「国策は買い」——投資の世界で長く語り継がれるこの格言。 現在、高市政権が掲げる「日本成長戦略会議」において、官民投資を促進する『重点投資対象17分野』が選定され、大きな注目を集めています。
そのラインナップは多岐にわたります。
AI・半導体、量子、バイオ、航空・宇宙、核融合、重要鉱物、防衛、フードテック、コンテンツ……。
まさに日本の未来を凝縮したような顔ぶれですが、一人の投資家として、私はこの熱狂に少しばかりの「危うさ」も感じています。
■ 期待が先行する「17分野」の現実
新分野が発表されるやいなや、関連銘柄には買いが殺到し、PERが40倍を超えるケースも珍しくありません。
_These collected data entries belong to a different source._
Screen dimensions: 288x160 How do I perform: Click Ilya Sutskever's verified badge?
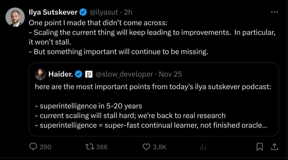pos(83,13)
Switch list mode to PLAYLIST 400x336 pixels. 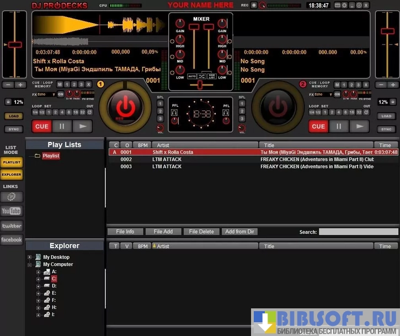click(12, 162)
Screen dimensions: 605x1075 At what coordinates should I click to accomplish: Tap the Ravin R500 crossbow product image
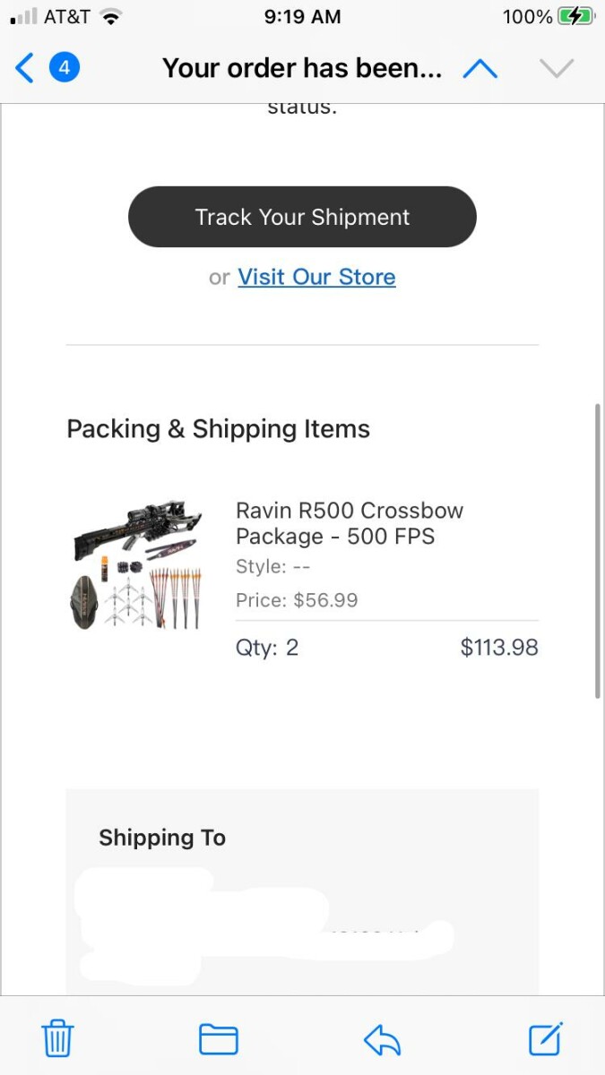tap(136, 564)
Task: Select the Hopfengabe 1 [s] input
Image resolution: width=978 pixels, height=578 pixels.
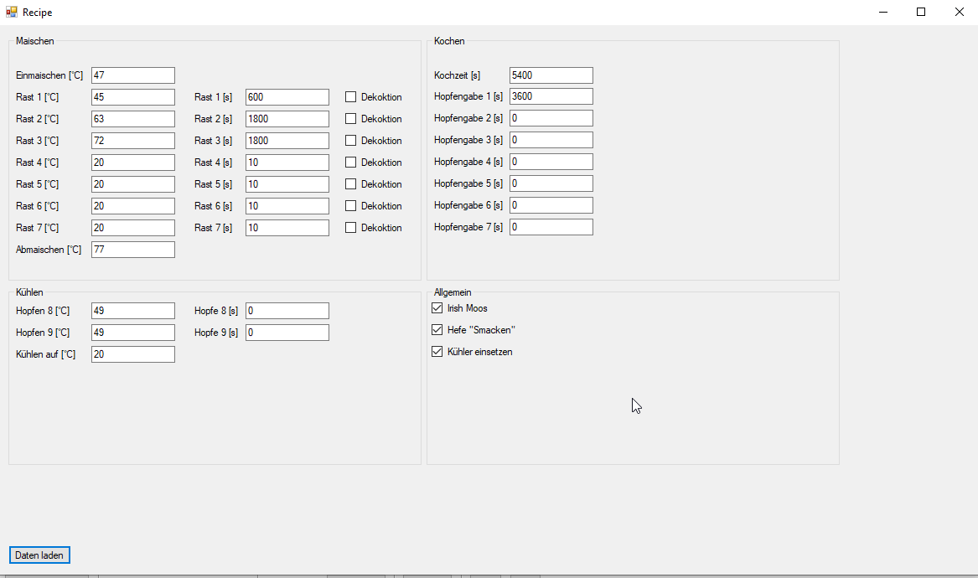Action: tap(551, 96)
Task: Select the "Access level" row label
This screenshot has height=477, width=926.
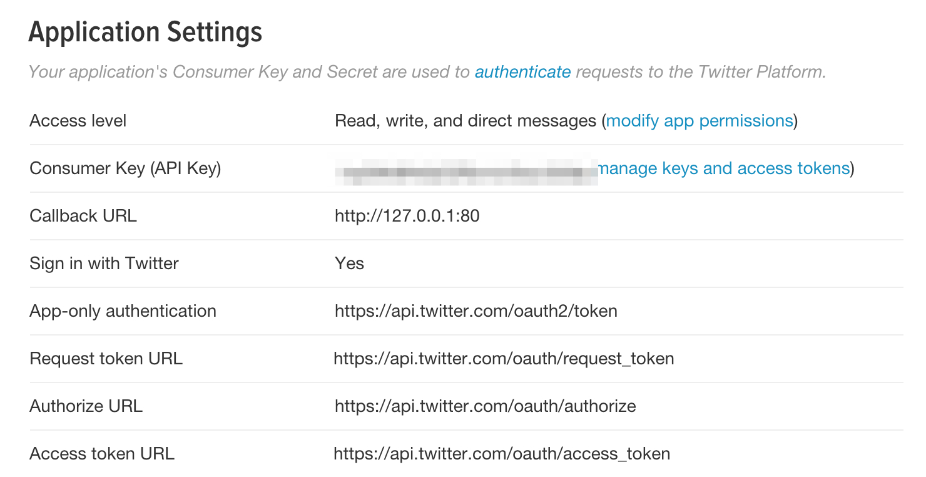Action: [78, 120]
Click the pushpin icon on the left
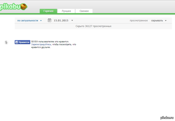 (x=6, y=42)
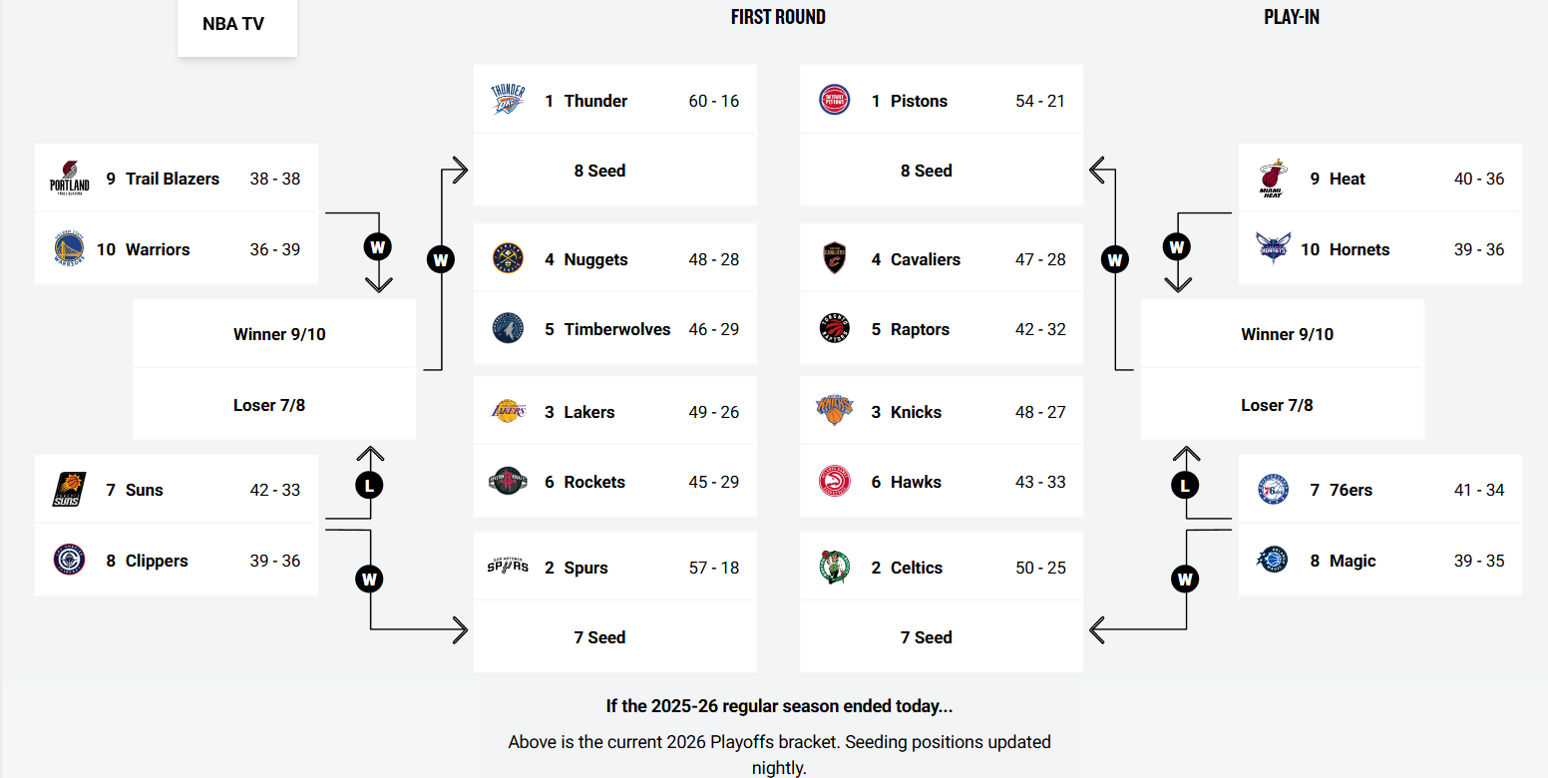
Task: Click the East Loser 7/8 box
Action: (x=1277, y=405)
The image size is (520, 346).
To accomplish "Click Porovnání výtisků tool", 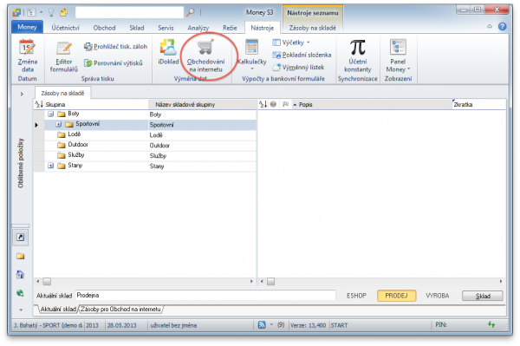I will [x=114, y=63].
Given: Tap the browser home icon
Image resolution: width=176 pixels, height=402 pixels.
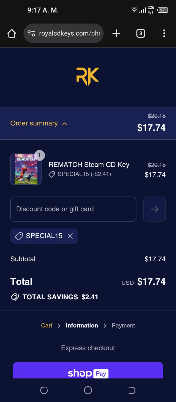Looking at the screenshot, I should click(x=12, y=34).
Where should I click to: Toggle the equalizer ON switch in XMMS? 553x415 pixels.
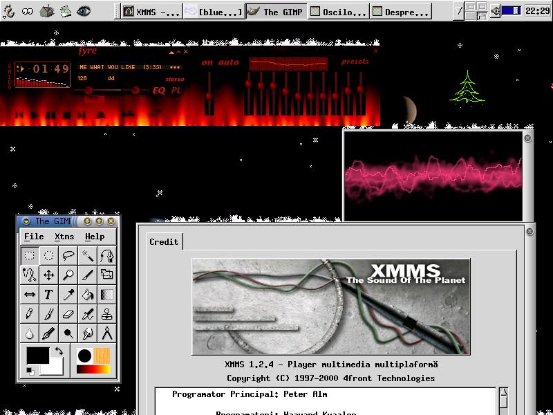(x=207, y=62)
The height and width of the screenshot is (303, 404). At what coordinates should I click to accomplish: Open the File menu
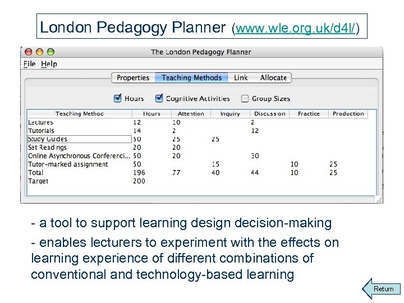[x=30, y=64]
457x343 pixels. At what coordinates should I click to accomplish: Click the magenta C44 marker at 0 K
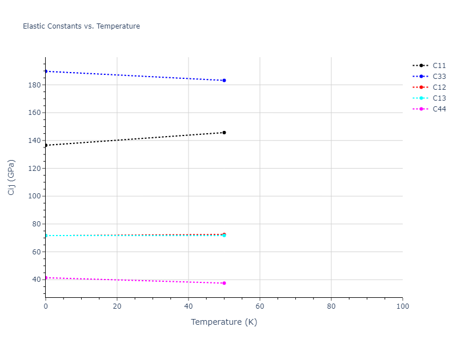coord(46,278)
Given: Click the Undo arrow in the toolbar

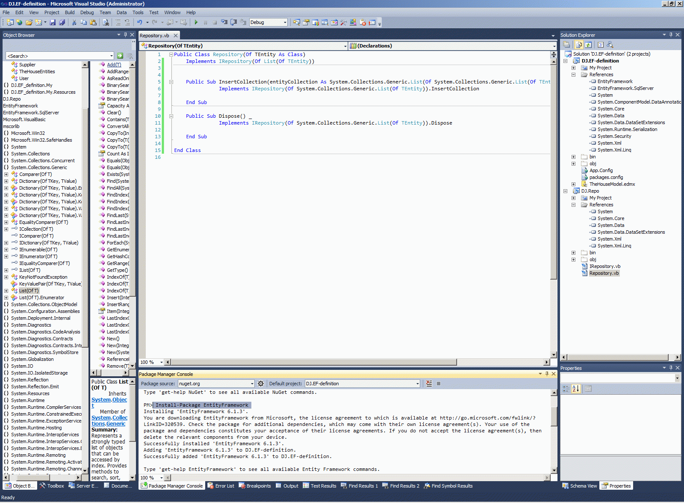Looking at the screenshot, I should (139, 22).
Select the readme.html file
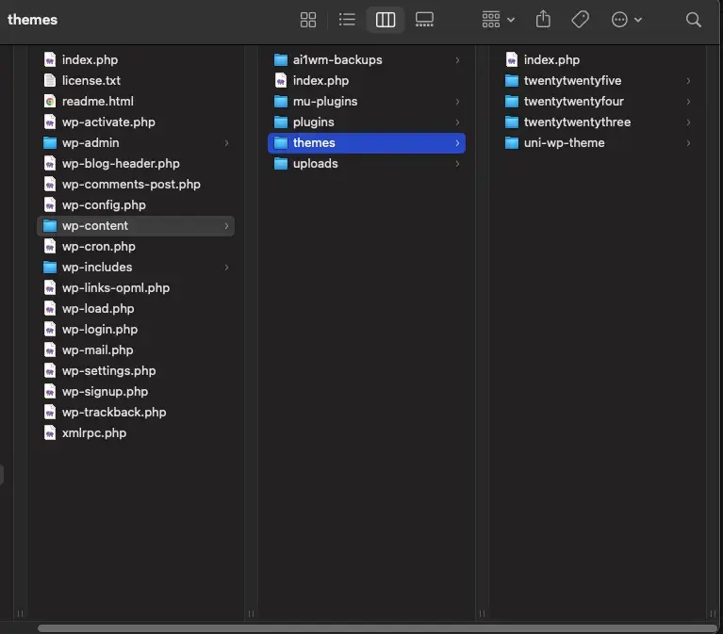Viewport: 723px width, 634px height. [97, 102]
次々と設定される「テーマ型投資信託」も、市場の熱を煽ります。
しかし、冷静に中身を見てみるとどうでしょうか。 関連事業が現在の収益に与えるインパクトは極めて軽微であることも少なくありません。株式市場は「6か月先を織り込む」と言われますが、現状はあまりにも将来像を楽観視しすぎている、いわば「期待値のオーバーシュート」が起きているように見えてなりません。
■「点」ではなく「時間軸」で捉える
若い頃の私であれば、こうした目先のテーマに飛びつき、お祭り騒ぎに参加していたでしょう。 しかし、経験を積んだ今の視点は異なります。大切にしているのは、単なる話題性ではなく、「時間軸を考慮した企業業績の変化率」です。
その事業はいつ、どれほどの規模で利益に貢献するのか? それを冷徹に見極めることが、大火傷を負わないための唯一の防具だと考えています。
■ 究極の国策は「金利」にあり
そんな私が、個別株投資を続ける中で「最も確実性が高い国策」だと確信しているもの。 それは、ハイテクや宇宙といった華やかなテーマではなく、『日銀による金利政策(金利の上昇)』です。
17分野の成長は数年、あるいは数十年先の話かもしれませんが、金利動向は「今」の企業の収益構造をダイレクトに変えていきます。
「金利が上昇すれば、どの企業の業績が向上するか?」
このパズルを解くように銘柄を探す時間は、投資家としての至福の時です。派手なテーマに惑わされず、日本経済の地殻変動を捉える投資。私はこれからも、この視点を大切にしながら日本経済の発展を願っています。